=== DOCUMENT PASSAGE ===
“THE MARXIANS LOVE OF DEMOCRATIC INSTITUTIONS WAS A STRATAGEM ONLY, A PIOUS FRAUD FOR THE DECEPTION OF THE MASSES. WITHIN A SOCIALIST COMMUNITYTHERE IS NO ROOM LEFT FOR FREEDOM.”
― LUDWIG VON MISES
California Gov. Jerry Brown and the Democrat-supermajority State Legislature hold the state Supreme Court’s purse strings. Evidence of this can be found in the Monday California Supreme Court 7-0 decision in the Gerawan Farming case.
“California Supreme Court rules in favor of UFW in dispute with Gerawan Farming,” screamed one headline. Well, isn’t that special.
The California Supreme Court heard the Gerawan case earlier this fall on whether the state’s attempting to force mandatory agricultural labor union contracts violates the constitutional safeguard of equal protection. Fresno-based peach grower Gerawan Farming is one of the largest agriculture employers in the state.
The State of CA vs. Private Farming Businesses
The latest fight between Gerawan Farming and the UFW/ALRB has been going on since 2012. And it’s only gotten uglier every year that passes. “Gerawan said the UFW tried to organize his workers 23 years ago,” I wrote in 2013. “After only one bargaining session, the UFW abandoned the workers and the process.

=== WHAT IS ASKED ===
(A) Write out the part of the Gerawan Farming article between "The California Supreme" and "in the state.", inclusive.
(B) Carry on the article about the Gerawan Farming dispute, starting after its last sentence.
The entries that come next have no connection to the article on the Gerawan Farming case.

=== EXTRACTED MATERIAL ===

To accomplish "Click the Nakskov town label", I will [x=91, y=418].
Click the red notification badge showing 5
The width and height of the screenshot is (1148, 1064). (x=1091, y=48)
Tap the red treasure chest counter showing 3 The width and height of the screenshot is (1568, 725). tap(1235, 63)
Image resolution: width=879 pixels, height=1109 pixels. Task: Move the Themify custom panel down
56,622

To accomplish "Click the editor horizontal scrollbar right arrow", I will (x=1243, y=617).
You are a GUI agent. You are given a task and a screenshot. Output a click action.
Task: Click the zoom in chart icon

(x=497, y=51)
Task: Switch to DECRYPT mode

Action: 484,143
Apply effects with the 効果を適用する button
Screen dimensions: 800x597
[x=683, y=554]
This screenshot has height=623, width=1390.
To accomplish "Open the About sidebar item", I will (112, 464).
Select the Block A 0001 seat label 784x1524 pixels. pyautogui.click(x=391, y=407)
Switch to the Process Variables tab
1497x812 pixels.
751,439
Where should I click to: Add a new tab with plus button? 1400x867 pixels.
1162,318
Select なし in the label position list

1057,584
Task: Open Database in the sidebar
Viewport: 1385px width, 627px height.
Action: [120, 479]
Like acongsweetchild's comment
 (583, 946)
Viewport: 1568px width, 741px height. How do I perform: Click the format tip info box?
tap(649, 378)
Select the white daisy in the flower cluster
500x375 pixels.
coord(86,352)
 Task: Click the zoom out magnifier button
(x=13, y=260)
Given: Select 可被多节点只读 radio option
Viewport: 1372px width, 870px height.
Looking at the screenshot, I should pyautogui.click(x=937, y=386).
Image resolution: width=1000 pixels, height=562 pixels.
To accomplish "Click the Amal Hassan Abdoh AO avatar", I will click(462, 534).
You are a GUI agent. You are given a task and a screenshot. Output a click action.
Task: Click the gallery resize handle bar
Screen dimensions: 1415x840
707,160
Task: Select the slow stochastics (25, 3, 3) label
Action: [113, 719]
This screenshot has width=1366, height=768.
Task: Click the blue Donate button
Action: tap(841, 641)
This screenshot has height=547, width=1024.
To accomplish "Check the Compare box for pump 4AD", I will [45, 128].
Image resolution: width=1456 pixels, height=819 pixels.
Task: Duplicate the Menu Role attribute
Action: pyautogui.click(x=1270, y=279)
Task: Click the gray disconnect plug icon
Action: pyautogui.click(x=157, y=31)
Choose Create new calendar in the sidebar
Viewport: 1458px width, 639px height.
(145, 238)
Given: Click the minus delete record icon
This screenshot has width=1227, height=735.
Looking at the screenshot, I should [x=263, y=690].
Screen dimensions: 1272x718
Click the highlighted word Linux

=== FINAL RESULTS ===
(A)
The California Supreme Court heard the Gerawan case earlier this fall on whether the state’s attempting to force mandatory agricultural labor union contracts violates the constitutional safeguard of equal protection. Fresno-based peach grower Gerawan Farming is one of the largest agriculture employers in the state.

(B)
The serious wrangling with the United Farm Workers Labor Union and ALRB began again in October of 2012, when the union insisted that a decades old collective bargaining agreement covering Gerawan workers be reactivated, and tried to invoke a 2002 law that empowers the California Agricultural Labor Relations Board to impose a union contract on the company’s farm workers, and to deduct three percent of the 5,000 Gerawan employees’ pay — without their consent. According to the agreement, if any of the employees were to object to this forced contract that they had no involvement or voice in, Gerawan would be required to fire them — even though there had been no union involvement with the workers for more than 23 years. Some of the workers then began the process for a vote to decertify the union, and forced the decertification election. The ALRB promptly declared “misconduct,” and locked up the ballots.
The CA Supreme Court judges’ concern with the United Farmworkers labor union abandonment was clearly absent from the Court decision Monday. Gerawan lost 7-0 in what was such a leftist-political decision – especially based on the liberal court appointments, and those additional three appointees stacked on by California Gov. Jerry Brown.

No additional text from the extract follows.